Bu sebeple Kanun Koyucu, 6098 sayılı Türk Borçlar Kanununda
kefili koruyucu nitelikte getirdiği pek çok düzenlemenin yanı sıra, kefalette
eşin rızasının da aranmasını şart koşmuştur. Bununla yetinmeyerek, TBK m. 603
hükmüyle, bu koruyucu hükümlerin, kefalete benzeyen diğer hukukî işlemlere de
uygulanmasını emretmiştir.
Türk Ticaret Kanununda düzenlenen aval kurumunun da, bu
kapsamda olup olmadığı, gerek doktrinde, gerekse yargısal içtihatlarda sürekli
tartışılmıştır. Yargıtay, 2018 yılında içtihatları birleştirdiği kararında,
aval kurumunun TBK m 603 kapsamında değerlendirilemeyeceğini ve eşin rızasının
aranmasına gerek olmadığına hükmetmiştir.

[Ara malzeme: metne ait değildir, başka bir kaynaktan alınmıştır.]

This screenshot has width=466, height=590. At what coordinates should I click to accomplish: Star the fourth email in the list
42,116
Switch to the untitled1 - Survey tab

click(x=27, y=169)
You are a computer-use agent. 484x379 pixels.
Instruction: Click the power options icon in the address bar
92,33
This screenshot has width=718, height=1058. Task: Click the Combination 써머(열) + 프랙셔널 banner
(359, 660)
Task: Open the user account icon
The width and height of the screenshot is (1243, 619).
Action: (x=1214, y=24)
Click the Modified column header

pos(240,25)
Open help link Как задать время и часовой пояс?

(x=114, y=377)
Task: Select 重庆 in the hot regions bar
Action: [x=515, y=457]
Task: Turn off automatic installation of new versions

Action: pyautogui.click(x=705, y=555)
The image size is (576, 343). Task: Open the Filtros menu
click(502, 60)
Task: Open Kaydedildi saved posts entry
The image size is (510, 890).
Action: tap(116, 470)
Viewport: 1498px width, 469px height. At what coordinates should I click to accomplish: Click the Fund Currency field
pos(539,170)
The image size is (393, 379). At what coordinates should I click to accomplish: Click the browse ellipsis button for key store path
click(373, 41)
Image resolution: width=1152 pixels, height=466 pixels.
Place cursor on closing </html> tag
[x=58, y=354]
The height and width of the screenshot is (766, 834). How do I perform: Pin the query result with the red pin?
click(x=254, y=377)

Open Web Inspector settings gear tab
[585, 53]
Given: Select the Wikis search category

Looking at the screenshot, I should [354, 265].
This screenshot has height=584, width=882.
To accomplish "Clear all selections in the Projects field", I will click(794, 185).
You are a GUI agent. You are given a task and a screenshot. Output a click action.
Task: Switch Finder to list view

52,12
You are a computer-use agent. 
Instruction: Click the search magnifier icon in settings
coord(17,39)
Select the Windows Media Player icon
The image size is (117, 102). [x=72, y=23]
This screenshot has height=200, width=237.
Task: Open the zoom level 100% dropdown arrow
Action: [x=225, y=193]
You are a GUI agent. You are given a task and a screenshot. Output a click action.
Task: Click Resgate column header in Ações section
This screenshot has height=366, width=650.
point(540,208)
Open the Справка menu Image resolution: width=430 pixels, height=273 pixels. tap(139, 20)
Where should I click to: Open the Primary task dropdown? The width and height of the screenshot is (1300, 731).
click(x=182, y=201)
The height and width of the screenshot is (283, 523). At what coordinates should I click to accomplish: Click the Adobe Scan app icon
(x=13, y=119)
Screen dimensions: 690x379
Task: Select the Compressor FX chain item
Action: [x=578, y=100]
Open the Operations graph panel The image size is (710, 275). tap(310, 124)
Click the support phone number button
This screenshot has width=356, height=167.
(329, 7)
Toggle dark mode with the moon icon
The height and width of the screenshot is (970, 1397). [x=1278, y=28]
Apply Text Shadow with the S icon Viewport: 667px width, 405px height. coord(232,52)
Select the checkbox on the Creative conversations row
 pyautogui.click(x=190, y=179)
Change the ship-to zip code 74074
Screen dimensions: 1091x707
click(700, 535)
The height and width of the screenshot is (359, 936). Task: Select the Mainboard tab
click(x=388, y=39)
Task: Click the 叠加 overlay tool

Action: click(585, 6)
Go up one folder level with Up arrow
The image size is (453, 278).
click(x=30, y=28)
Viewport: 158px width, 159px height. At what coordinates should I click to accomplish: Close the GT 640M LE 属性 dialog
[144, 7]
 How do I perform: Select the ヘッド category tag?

Bu çalışmada, her iki kurum ele alınmış ve Yargıtay’ın sözü
edilen kararı kapsamlı bir şekilde değerlendirilmiştir. Kanunun özü ve amacı
dikkate alındığında, Yargıtay’ın gerekçelerinin tatmin edici olmadığı ve avalde
de eşin rızasının aranması gerekeceği sonucuna ulaşılmıştır.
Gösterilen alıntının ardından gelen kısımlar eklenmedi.